- Mansfield Location within the state of South Dakota Mansfield Mansfield (the United States)
- Coordinates: 45°14′47″N 98°33′29″W﻿ / ﻿45.24639°N 98.55806°W
- Country: United States
- State: South Dakota
- Counties: Brown, Spink

Area
- • Total: 2.41 sq mi (6.24 km^{2})
- • Land: 2.41 sq mi (6.24 km^{2})
- • Water: 0 sq mi (0.00 km^{2})
- Elevation: 1,286 ft (392 m)

Population (2020)
- • Total: 86
- • Density: 35.7/sq mi (13.77/km^{2})
- Time zone: UTC-6 (Central (CST))
- • Summer (DST): UTC-5 (CDT)
- ZIP code: 57460
- Area code: 605
- FIPS code: 46-40580
- GNIS feature ID: 2628848

= Mansfield, South Dakota =

Mansfield is an unincorporated community and census-designated place on the border between Brown and Spink counties, South Dakota, United States. The population was 86 according to the 2020 census.

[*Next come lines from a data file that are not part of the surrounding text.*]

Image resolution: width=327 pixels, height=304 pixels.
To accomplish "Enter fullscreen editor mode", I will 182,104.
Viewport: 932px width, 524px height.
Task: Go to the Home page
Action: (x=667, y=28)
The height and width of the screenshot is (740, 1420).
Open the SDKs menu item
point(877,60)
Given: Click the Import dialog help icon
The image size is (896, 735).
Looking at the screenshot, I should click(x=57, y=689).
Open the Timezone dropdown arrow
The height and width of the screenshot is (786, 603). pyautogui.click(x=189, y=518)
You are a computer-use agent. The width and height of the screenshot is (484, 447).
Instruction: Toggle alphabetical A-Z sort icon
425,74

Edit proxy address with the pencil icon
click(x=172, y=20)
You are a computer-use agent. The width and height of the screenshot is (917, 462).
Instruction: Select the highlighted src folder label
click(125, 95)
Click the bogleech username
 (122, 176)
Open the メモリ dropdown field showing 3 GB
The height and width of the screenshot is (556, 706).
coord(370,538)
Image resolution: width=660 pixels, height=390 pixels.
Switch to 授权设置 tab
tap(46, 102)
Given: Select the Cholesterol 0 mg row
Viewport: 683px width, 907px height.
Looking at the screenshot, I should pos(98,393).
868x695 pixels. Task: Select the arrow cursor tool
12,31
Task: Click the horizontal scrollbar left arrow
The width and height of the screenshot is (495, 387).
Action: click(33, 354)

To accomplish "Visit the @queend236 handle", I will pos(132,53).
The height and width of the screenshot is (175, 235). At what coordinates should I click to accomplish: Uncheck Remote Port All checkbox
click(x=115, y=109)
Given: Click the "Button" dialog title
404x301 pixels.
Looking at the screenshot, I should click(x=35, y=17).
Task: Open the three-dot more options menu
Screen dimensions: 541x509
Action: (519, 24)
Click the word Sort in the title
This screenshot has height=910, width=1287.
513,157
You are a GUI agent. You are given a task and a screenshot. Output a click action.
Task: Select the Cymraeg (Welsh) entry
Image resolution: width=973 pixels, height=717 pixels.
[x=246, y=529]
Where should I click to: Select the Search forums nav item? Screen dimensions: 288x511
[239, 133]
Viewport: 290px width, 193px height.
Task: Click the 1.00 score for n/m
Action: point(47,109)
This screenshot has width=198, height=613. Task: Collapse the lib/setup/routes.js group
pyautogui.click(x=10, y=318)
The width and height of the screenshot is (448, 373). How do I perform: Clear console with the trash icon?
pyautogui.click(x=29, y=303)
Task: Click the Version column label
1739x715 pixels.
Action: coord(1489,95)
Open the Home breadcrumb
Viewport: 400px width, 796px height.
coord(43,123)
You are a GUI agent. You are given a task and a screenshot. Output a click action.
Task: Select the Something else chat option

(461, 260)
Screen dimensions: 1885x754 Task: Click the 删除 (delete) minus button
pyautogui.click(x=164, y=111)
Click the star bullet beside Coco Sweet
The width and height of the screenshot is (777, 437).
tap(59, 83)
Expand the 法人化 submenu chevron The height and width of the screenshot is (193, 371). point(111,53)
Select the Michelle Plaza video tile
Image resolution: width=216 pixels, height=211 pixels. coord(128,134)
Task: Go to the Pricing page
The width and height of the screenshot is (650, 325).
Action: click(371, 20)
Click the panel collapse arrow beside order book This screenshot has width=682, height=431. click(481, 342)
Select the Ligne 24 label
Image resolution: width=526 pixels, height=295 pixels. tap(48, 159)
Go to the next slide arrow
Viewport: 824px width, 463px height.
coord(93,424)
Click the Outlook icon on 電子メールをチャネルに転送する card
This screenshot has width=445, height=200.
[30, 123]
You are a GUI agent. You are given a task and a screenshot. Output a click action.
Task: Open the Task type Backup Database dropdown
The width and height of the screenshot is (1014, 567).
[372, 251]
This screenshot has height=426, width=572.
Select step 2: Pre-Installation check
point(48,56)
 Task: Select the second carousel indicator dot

Located 2 mi west of Highway 281, it is approximately 18 mi south of Aberdeen, the third largest city in South Dakota. The James River flows 7 mi east of Mansfield, and the surrounding James River Valley is some of the richest farmland in the state. Additionally, this area is widely known for its large variety of game and is a popular pheasant hunting venue.

==Demographics==

Historical population
| Census | Pop. | Note | %± |
| 2020 | 86 |  | — |
U.S. Decennial Census

==History==
Mansfield was named for John Mansfield, who owned the land where the community is located. John Mansfield was also credited with bringing the railroad to the site.